Are your people stuck in the mud?
I recently had an interesting conversation with a client after we had facilitated what everyone thought was a very successful value stream mapping workshop. It was an important value stream, and the team had reduced customer response time by 72%. Nevertheless, something was bothering me.
“Why,” I thought out loud, “do we end up with so much wasteful complexity in the first place?”
The client seized upon this and pointed out that there was no cultural force in his organization to push back on complexity. Simplicity was just not a virtue in in an organization as large as his. Quite the opposite. Everyone had lots of ideas, and they all wanted to contribute to products and processes by adding more.
“No one ever steps back to look at the big picture”, said the client about his organization. ”We create lots of complexity, and then on top of it we create a culture of …”
I think he said “rule-followers”.
Now, this organization is only beginning to adopt the idea of a Value Stream Manager, who is responsible for both day-to-day execution and continuous improvement. Those of you familiar with that concept may be tempted to conclude that this is just an issue of poor process management.
Not so. In digging a little bit deeper, the client and I started looking at the cultural contrast with an organization like Toyota, where people are expected to improve processes all the time. In spite of all the attention paid to process improvement in his organization, the client felt that people in his organization were often just… ”Stuck in the mud?,” I suggested tentatively. ”Yes,” said the client, or perhaps even “stuck in the web, a web of ever-increasing complexity! We laughed, but it wasn’t a happy laughter.

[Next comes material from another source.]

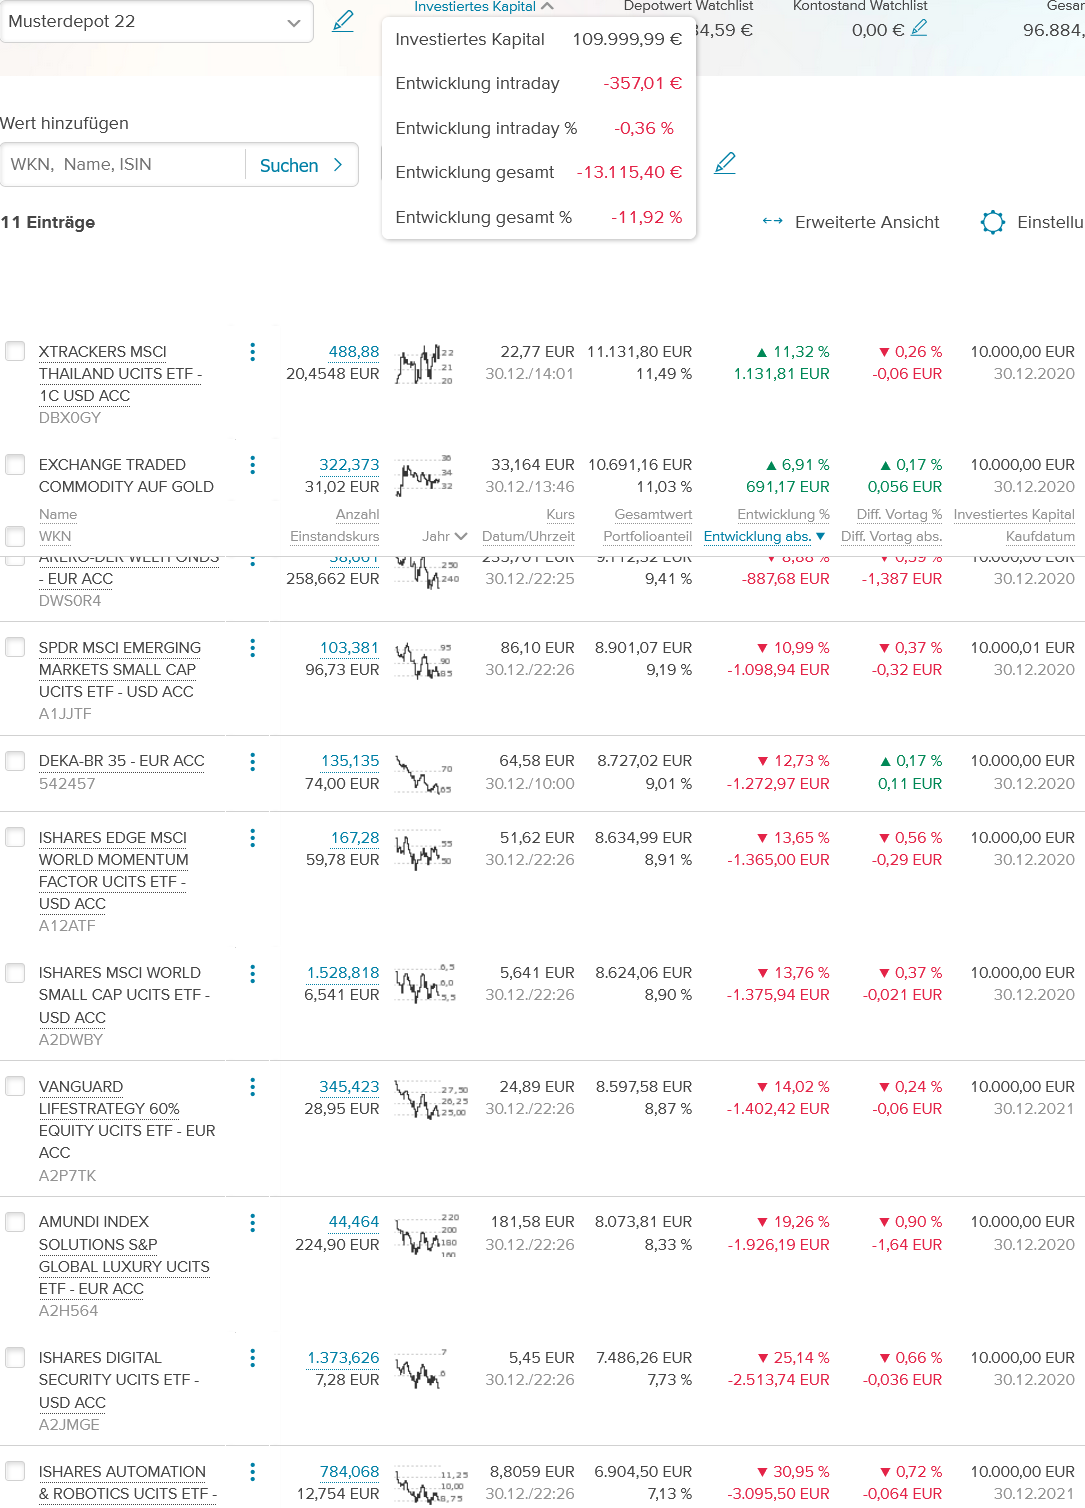Open three-dot menu for Xtrackers MSCI Thailand
Viewport: 1085px width, 1508px height.
click(x=252, y=352)
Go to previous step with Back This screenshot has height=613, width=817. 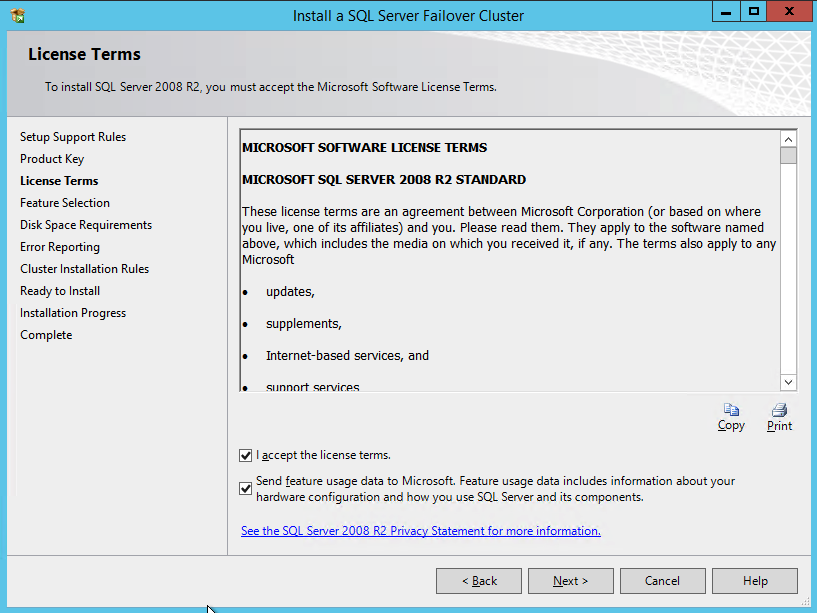click(479, 581)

Upon further discussion, it struck me that there are three different attributes of an organizational culture that relates to this:
- Inclination - are people motivated and prone to stepping back and seeing how things can be simplified?
- Ability – do they have the thinking skills and big-picture view to make substantial improvements in how things work?
- Opportunity – do people have the information, resources, and permission, to actually make things simpler?
In most organizations, people have neither the inclination, the opportunity, nor the ability to truly pursue continuous improvement. Of these three, however, I think ability is much less of a problem than the other two. We can train people in value stream mapping all we want, but it is the top-level leadership that must change the way they look at their business and the way they look at their people.